### WHAT IS REQUIRED:
Search the material below for the word "bottom" and copy every line in which it occurs.

### ENTRIES SUPPLIED:
╭──
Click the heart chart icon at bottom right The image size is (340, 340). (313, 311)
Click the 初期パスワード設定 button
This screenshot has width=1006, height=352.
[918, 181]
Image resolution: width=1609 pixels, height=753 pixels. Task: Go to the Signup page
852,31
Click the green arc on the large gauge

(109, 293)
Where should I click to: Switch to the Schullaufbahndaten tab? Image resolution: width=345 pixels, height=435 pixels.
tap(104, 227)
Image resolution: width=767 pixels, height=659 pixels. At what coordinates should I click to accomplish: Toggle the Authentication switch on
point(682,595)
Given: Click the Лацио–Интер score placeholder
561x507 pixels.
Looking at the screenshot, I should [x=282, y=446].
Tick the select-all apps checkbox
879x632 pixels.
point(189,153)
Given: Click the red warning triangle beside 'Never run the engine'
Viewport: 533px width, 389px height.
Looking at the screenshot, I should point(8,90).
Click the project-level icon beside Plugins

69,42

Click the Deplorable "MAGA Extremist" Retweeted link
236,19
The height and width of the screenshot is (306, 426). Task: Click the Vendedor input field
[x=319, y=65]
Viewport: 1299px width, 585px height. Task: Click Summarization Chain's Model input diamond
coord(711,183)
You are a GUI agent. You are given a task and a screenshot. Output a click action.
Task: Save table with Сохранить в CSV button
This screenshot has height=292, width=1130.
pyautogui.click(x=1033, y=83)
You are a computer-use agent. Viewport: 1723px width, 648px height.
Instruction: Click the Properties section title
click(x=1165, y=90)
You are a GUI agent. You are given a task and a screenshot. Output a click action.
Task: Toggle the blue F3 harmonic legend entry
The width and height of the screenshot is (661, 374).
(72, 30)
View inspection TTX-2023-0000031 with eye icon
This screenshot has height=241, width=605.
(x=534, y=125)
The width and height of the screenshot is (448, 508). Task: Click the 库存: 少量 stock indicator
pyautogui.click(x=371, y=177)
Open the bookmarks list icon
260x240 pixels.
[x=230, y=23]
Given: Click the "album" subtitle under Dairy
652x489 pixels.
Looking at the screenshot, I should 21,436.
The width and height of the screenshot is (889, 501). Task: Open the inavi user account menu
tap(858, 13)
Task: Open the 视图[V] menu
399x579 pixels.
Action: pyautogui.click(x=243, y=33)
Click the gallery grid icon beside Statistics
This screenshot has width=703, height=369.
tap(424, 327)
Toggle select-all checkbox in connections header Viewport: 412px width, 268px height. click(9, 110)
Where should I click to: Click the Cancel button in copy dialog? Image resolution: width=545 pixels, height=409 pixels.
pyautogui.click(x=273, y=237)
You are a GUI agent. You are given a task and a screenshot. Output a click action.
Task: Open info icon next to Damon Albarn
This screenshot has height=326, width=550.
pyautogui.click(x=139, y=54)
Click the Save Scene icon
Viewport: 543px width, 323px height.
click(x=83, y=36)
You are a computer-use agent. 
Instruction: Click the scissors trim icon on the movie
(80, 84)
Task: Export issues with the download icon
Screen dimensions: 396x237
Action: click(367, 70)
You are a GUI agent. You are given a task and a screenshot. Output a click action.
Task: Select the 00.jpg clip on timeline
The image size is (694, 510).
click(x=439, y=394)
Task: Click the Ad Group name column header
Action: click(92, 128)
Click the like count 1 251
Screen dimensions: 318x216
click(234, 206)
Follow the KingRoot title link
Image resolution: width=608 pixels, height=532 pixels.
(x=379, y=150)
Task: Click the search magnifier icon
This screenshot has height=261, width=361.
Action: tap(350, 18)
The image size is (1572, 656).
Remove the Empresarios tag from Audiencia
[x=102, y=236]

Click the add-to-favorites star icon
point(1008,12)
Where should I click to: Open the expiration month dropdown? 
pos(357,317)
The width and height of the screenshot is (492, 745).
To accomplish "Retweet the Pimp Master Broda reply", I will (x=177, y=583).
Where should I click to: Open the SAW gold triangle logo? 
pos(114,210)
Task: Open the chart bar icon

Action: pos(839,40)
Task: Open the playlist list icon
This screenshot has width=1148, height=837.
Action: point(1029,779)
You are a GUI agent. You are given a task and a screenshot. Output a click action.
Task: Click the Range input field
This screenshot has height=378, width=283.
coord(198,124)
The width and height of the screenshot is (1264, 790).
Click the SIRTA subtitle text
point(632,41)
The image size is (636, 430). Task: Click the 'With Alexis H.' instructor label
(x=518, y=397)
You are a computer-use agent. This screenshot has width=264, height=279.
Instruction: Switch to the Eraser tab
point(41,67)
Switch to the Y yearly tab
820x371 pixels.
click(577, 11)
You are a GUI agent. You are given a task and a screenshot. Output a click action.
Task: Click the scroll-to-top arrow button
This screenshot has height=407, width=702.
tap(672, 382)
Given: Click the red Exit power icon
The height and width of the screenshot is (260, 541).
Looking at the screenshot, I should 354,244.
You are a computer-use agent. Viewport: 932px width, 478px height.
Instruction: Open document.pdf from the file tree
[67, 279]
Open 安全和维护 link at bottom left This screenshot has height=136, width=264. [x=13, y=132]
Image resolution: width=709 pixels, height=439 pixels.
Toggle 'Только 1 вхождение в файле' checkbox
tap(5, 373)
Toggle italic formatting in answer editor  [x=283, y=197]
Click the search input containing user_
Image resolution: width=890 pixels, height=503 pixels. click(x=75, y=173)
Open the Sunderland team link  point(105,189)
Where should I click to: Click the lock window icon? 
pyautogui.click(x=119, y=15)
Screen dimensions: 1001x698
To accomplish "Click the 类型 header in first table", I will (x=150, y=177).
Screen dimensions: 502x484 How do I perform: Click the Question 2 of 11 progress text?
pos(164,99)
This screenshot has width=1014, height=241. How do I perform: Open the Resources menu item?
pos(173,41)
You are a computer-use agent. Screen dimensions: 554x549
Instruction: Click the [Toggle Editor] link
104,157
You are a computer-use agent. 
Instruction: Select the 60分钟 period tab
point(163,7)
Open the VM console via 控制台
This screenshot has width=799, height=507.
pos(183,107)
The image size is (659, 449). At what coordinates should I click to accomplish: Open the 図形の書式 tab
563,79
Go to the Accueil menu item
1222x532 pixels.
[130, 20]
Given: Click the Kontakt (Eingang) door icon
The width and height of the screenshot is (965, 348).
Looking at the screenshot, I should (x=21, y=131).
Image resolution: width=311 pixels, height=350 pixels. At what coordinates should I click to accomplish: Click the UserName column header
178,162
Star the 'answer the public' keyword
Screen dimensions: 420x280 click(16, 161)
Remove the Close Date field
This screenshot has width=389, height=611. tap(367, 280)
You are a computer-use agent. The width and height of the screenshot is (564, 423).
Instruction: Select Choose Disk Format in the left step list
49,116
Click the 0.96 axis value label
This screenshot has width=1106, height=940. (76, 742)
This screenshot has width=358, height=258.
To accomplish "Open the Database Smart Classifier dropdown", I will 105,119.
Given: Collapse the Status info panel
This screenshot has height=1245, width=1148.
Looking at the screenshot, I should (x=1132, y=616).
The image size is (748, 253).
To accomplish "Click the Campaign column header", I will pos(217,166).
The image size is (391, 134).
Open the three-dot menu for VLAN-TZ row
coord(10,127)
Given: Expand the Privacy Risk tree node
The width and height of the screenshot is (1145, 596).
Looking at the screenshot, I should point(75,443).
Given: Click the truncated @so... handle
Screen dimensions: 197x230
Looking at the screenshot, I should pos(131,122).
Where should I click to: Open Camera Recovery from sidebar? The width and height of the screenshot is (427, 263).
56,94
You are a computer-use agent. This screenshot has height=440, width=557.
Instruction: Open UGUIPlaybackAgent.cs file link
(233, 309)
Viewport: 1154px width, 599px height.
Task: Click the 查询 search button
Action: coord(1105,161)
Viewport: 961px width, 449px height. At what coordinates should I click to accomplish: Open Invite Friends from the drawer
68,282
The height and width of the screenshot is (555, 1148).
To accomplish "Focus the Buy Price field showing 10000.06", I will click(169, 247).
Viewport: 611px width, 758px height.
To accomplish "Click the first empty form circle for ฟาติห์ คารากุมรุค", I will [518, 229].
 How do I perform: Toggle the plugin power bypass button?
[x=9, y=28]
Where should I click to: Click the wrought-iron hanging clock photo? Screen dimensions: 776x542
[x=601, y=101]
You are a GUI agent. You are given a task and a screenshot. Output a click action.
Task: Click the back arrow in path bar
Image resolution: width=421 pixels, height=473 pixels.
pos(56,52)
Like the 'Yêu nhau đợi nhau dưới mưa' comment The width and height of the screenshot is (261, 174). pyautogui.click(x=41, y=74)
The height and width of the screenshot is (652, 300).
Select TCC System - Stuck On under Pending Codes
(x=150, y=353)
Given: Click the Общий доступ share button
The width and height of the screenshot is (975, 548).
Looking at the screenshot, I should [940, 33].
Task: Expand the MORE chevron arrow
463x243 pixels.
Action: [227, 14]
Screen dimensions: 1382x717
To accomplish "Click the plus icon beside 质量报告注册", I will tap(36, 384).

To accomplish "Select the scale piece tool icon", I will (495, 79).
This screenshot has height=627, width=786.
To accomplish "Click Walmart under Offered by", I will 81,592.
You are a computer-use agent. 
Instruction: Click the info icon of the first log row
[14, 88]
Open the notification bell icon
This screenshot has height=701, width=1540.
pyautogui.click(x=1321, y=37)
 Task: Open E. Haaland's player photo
╰──
### EXERCISE OUTPUT:
Click the heart chart icon at bottom right The image size is (340, 340). (313, 311)
Open 安全和维护 link at bottom left This screenshot has height=136, width=264. [x=13, y=132]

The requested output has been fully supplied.